General environmental objectives may also jeopardize eligibility due to lack of technical character of the claimed subject-matter, which inevitably gives rise to a subject-matter excluded as such under Article 52(2) and (3) EPC, and should thus be avoided. This was the case in T1029/06, where the claimed "environmental impact estimation method" was not regarded as an invention in the sense of Article 52(1) EPC.

Another potential issue may be more specific to inventions essentially consisting in the replacement of fossil sources with renewable (e.g. plant-based) sources, as the sources of one or more starting materials of a process for producing chemicals. Despite the undeniable environmental benefits deriving therefrom, a European examiner may consider that a product obtained by a process exclusively based on this replacement is not new because, according to the established EPO case law, a product is not considered novel by the mere fact that it is produced by a new process. Evidence to the contrary could be submitted, but the burden of proof could be a heavy one, especially for performing comparative tests in accordance with the prior art reference. If comparative data are not available, in such a case, novelty could be for example established by selecting, as a (positive) distinguishing feature, a component deriving from the renewable starting material(s) which is not found in the product obtained by fossil sources, or by selecting, as a negative distinguishing feature, a component deriving from the fossil starting material(s) which is not found in the product obtained by the renewable sources (disclaimer). Additionally, the need of showing an unexpected technical effect attained by the positive or negative distinguishing feature still exists for complying with the inventive step requirement.
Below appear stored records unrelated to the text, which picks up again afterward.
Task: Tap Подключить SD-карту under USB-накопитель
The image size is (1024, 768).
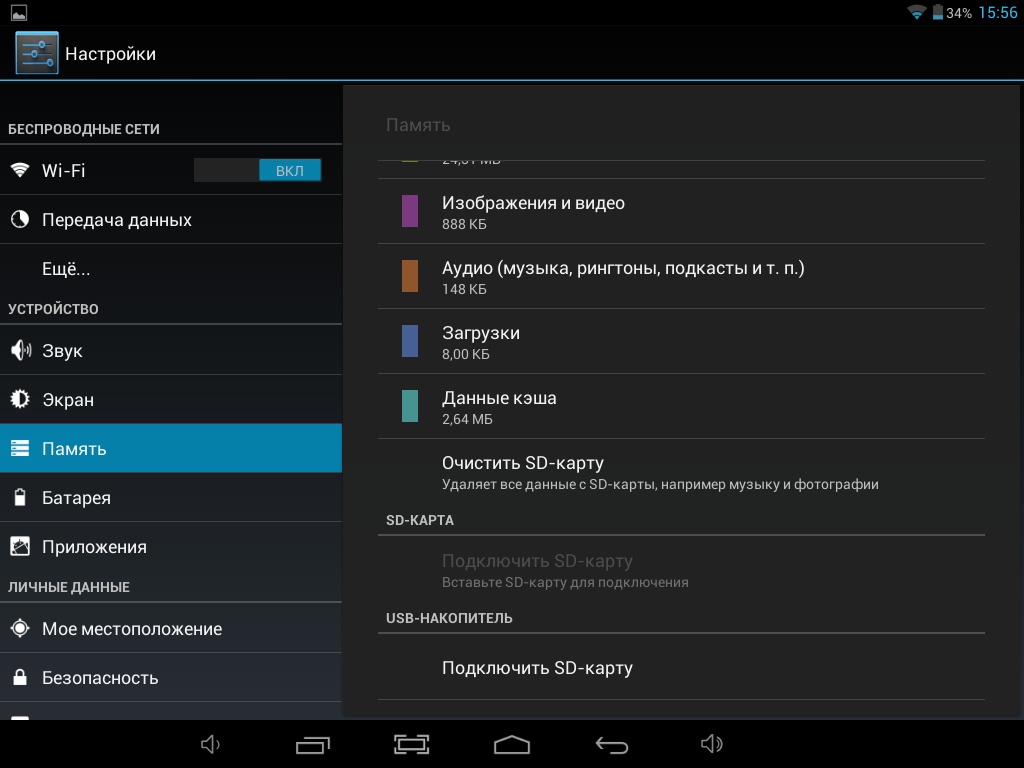Action: coord(537,668)
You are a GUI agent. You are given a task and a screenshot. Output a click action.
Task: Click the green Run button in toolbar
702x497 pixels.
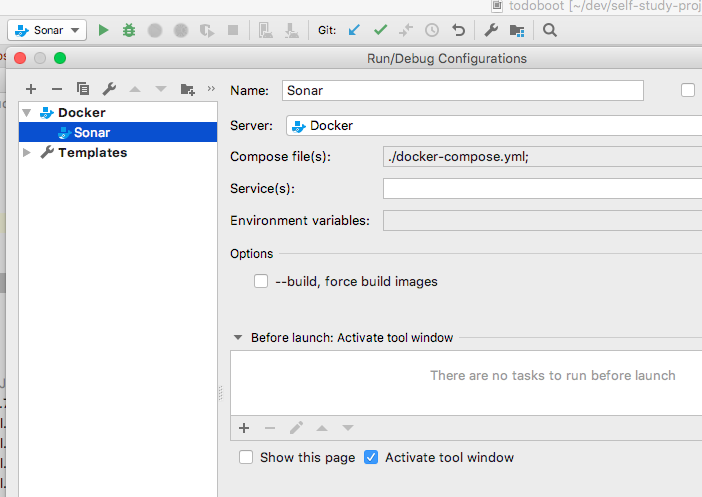click(x=103, y=30)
Also, the development of green technologies may require expertise from different technical fields, with a consequent difficulty posed both to patent examiners and attorneys. An early involvement of all inventors in the discussions made in preparation of the patent application could contribute to cope with this difficulty.

While the EPC requirements herein considered have to be complied with by each and every invention, regardless of the technology underlying it, it is important that applicants be aware of the different challenges they may have to face when prosecuting an environmentally-related patent susceptible of mitigating global climate before the EPO.